Exercise
The stretch wanted below opens at the line containing "Toggle the Verlust" and closes at the line containing "This screenshot has width=1268, height=952.". Please return it exactly, with no other lines.
(Beginning of Task material)
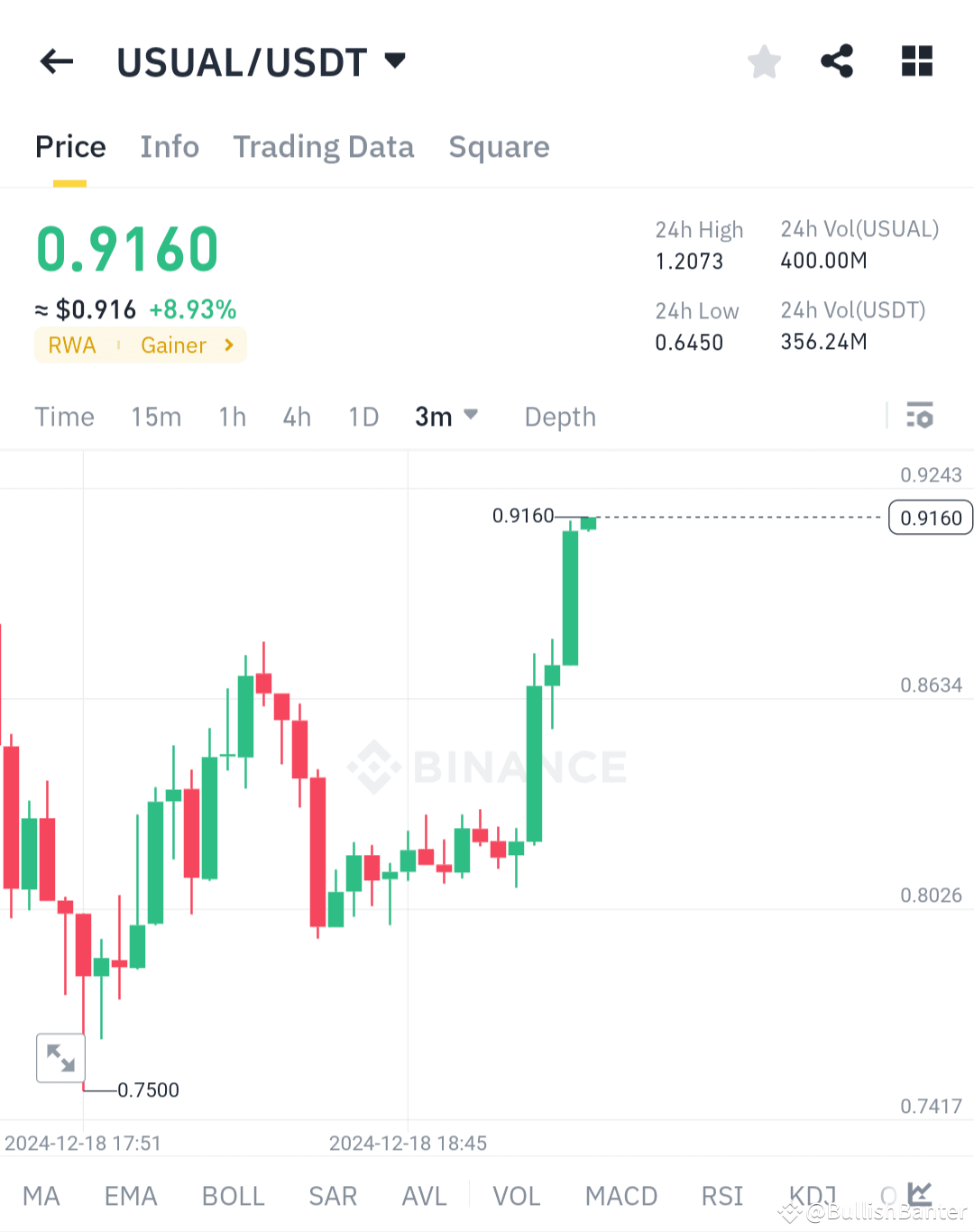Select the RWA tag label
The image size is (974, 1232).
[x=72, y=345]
(End of Task material)
(Beginning of Task material)
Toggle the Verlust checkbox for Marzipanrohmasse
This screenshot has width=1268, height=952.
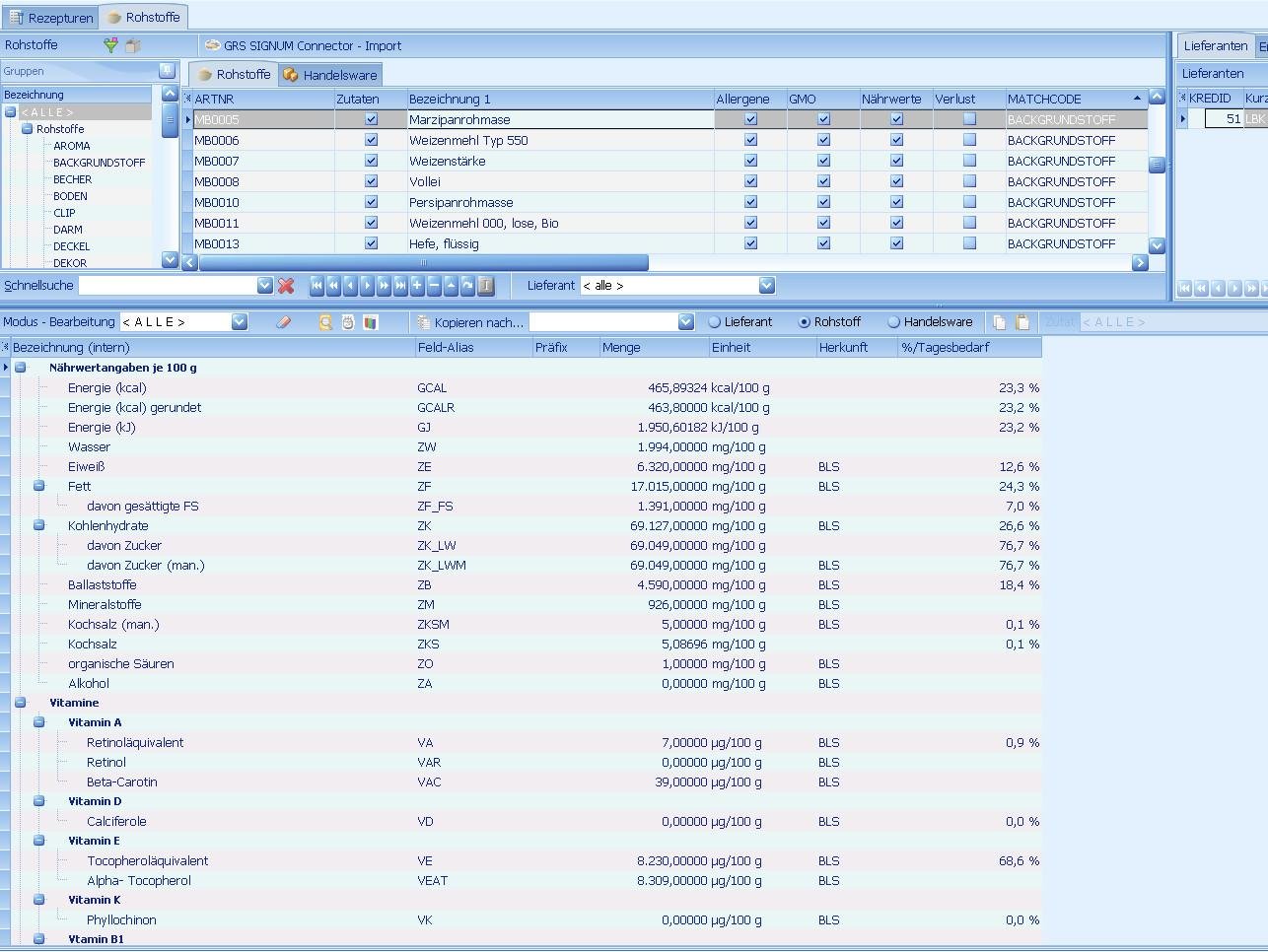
(End of Task material)
Output below
Toggle the Verlust checkbox for Marzipanrohmasse
This screenshot has width=1268, height=952.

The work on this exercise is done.